Step 2, The First Test
Make up a bogus “opportunity” that has a simple no-cost or low-cost solution. For example; Identify one of the less known features of a product you already have. Invite the short listed sales guys to a sitdown and present a challenge that can be solved by turning this feature on. Most of them will attempt to sell you an additional product that has the required feature. The Sales guy you want to deal with is the one that tells you that you need not spend anything but rather turn on the feature in the product you already own. This sales guy understands the value of trust and long term relationships for the better of both organizations involved.
Step 3, The Second Test
This works best if you have a genuine mandate or requirement for a product or service. Invite the shortlisted companies/sales guys to a discovery-session.

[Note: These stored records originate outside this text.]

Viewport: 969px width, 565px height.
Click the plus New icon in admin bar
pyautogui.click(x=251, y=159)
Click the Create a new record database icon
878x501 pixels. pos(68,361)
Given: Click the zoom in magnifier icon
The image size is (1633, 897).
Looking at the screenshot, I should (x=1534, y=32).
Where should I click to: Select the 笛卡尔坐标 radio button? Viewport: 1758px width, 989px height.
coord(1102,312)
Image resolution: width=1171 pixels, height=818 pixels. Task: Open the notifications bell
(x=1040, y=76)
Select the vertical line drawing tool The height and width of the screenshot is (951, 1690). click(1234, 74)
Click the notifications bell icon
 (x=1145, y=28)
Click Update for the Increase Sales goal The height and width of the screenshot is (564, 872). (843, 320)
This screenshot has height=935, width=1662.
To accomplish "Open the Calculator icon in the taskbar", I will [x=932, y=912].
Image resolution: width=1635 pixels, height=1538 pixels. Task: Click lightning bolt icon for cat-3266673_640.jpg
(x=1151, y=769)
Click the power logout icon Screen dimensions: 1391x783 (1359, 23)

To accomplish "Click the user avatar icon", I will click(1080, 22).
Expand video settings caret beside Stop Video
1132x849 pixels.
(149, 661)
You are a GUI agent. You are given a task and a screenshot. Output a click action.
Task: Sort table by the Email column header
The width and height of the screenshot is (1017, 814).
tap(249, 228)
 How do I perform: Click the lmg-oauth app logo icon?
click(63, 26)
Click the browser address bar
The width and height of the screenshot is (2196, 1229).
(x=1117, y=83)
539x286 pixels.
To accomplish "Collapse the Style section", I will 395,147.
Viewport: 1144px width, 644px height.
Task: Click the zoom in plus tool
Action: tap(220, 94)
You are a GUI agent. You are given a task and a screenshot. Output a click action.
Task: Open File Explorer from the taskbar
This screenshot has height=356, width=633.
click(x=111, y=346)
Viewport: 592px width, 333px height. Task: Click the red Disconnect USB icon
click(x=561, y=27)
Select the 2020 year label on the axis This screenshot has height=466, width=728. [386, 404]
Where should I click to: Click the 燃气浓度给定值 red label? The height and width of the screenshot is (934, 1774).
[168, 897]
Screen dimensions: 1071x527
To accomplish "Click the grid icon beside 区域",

Give them a chance to introduce themselves and their organization before communicating what your requirement is. Tell them what specific type of product you are looking for and very briefly why. The trick is to give them as little information as possible. Any sales guy who starts pitching a brand without inquiring further likely only has the one brand available, or is heavily favoring a brand and getting the same support in return from the manufacturer. You know the old saying; “when all you have is a hammer, everything looks like a nail”. This probably isn’t the best candidate. The ones that make relevant inquiries to better understand your challenges are much more promising. However, not all inquiries are for the purpose of serving you better. If they seem more interested in throughput, segments and how many seats/nodes/employees you have as opposed to technical challenges, what you are protecting and how you determined the requirement etc, they are asking price list questions. Eager to get to the quoting stage, but not that interested in making sure you get the best solution to your challenge. The sales guy you are looking for is the one that wants to understand your challenge. When he starts to pitch a product, you will notice a certain level of enthusiasm and pride in what he has put together for you.